44. The need to make the law laid down in Mohd. Ramzan Khan case [(1991) 1 SCC 588: 1991 SCC (L&S) 612: (1991) 16 ATC 505] prospective in operation requires no emphasis. As pointed out above, in view of the unsettled position of the law on the subject, the authorities/managements all over the country had proceeded on the basis that there was no need to furnish a copy of the report of the enquiry officer to the delinquent employee and innumerable employees have been punished without giving them the copies of the reports. In some of the cases, the orders of punishment have long since become final while other cases are pending in courts at different stages. In many of the cases, the misconduct has been grave and in others the denial on the part of the management to furnish the report would ultimately prove to be no more than a technical mistake. To reopen all the disciplinary proceedings now would result in grave prejudice to administration which will far outweigh the benefit to the employees concerned. Both administrative reality and public interests do not, therefore, require that the orders of punishment passed prior to the decision in Mohd. Ramzan Khan case [(1991) 1 SCC 588: 1991 SCC (L&S) 612: (1991) 16 ATC 505] without furnishing the report of the enquiry officer should be disturbed and the disciplinary proceedings which gave rise to the said orders should be reopened on that account. Hence we hold as above.”

(Emphasis supplied)

108. The minority opinion rendered by K. Ramaswamy, J., also illustrated the circumstances and the potential reasons due to which the doctrine of prospective overruling may be resorted to. It was opined that under constitutional law, retrospective operation of an overruling judgment is neither required nor prohibited.
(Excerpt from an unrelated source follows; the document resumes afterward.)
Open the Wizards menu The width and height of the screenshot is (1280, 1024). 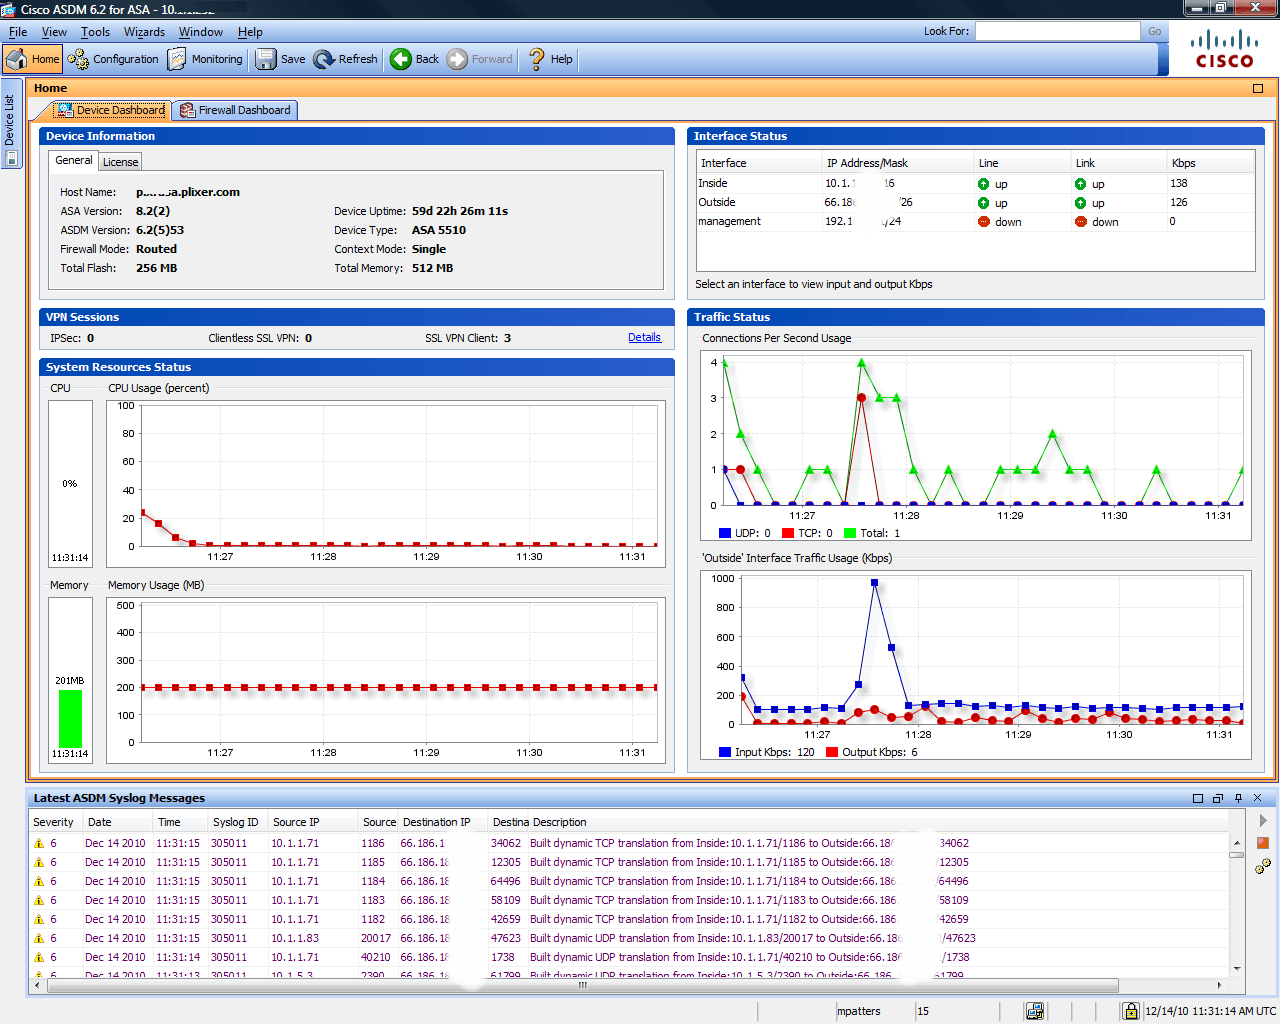point(144,32)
The decision as regards retrospectivity or prospectivity must depend on the facts and circumstances of each case, as also the nature and purpose which the overruling decision seeks to serve. Other relevant factors which must be taken account of include the justifiable reliance which has been placed by the administration on the overruled decision, the ability to effectuate the new rule adopted in the overruling case without doing injustice and whether the likelihood of its retrospective operation substantially burdens the administration of justice. Prior history of the rule in question, its purpose and effect and whether the retroactive operation will accelerate or retard its operation are also significant considerations. The relevant observations are reproduced as thus:

“66. When judicial discretion has been exercised to establish a new norm, the question emerges whether it would be applied retrospectively to the past transactions or prospectively to the transactions in future only. […]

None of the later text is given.